Council “alarm” as maintained schools in Bedford fail to spend £6.4m during pandemic

Two schools are facing questions over unspent money

By David Tooley, Local Democracy Reporter
Wednesday, 14th July 2021, 4:16 pm
Updated Wednesday, 14th July 2021, 4:18 pm

Maintained schools in Bedford borough have put an extra £2 million of taxpayers' money into their savings accounts during the pandemic, a committee heard.

Bedford Borough Council’s schools forum heard on Monday (July 12) that the overall level of financial reserves has ballooned to £6.456 million, with a senior council chief saying they are “alarmed” but not surprised.

Schools forum members were told that two unnamed educational settings faced appearing before a behind the scenes “surplus balances committee” to explain why they’ve had surpluses for three years.

Bedford Borough Council’s schools forum heard that the overall level of financial reserves has ballooned to £6.456 million

The council has the power to claw back excessive, uncommitted revenue surpluses.

Trades union representative Deirdre Murphy tried to find out which schools were facing questions.

But she was told that the council does not publish that information “at this level.”

Ben Pearson the council’s chief education officer, said: “I think we should be alarmed in some respects, there’s £2m extra that was allocated to children in school last year that hasn’t been spent.”

Lower and primary schools are responsible for £5,526m of the surpluses, council papers reveal.

But Mr Pearson offered an explanation for the ballooning reserves by saying that the pandemic caused a lot of planned work to be cancelled.

“Lots and lots of expenditure that would have been planned and obviously couldn’t happen,” he said.

“This is a concern and we will work with individual schools but I’m not surprised and I do think we need to add lots of caveats when we are looking back at this year.

“I am confident that’s what accounts for the additional amount going into surplus balances.”

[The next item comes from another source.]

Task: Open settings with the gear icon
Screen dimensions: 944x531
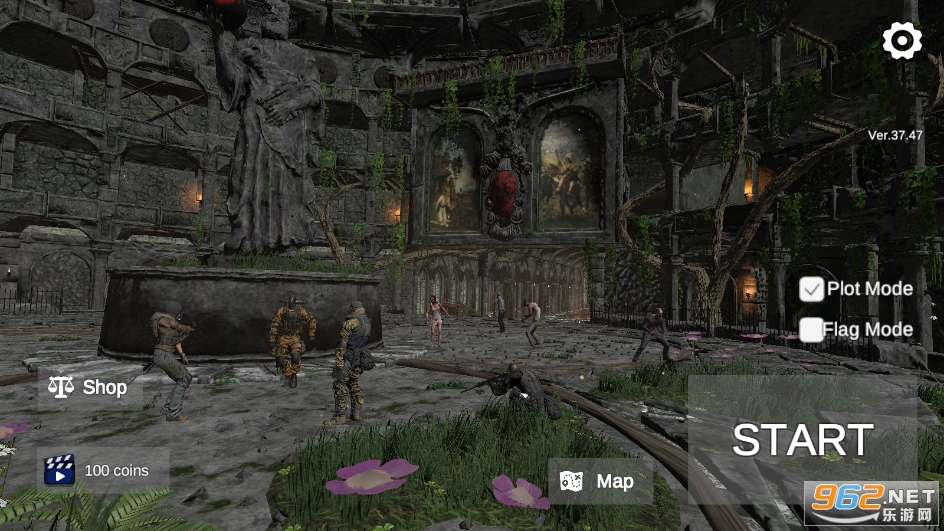Action: [902, 41]
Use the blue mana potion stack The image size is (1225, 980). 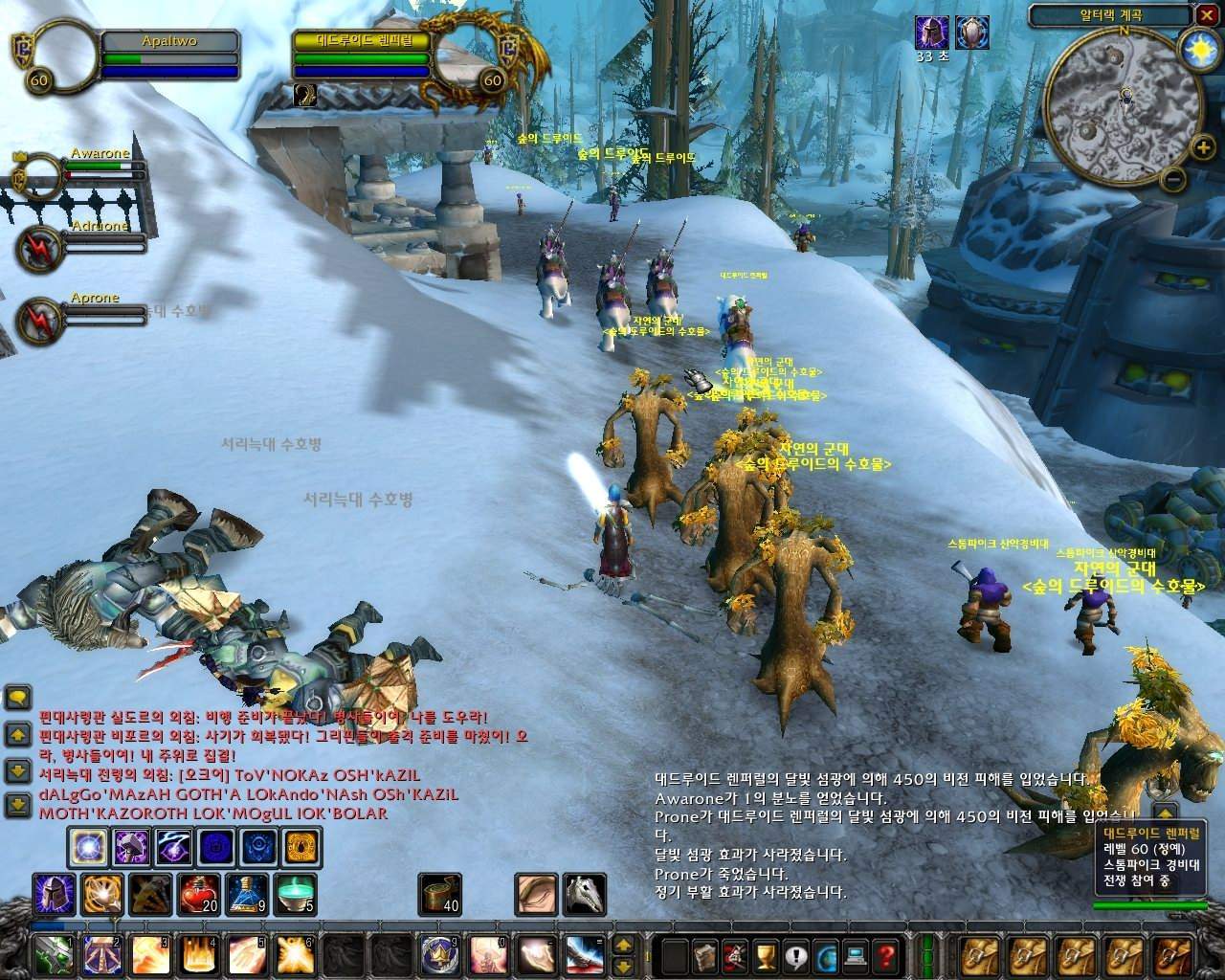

The council this year received about £91 million from central government to pay for maintained schools.

On the other side of the coin, there are now only three schools with approved deficits.

The schools involved are only the borough’s maintained sector and do not include academies, which have their own financial arrangements.

Although Mr Pearson added that he is “very concerned” about a couple of multi-academy trusts which the council is working with.

But he pointed out that academies are not accountable to the council for their financial arrangements.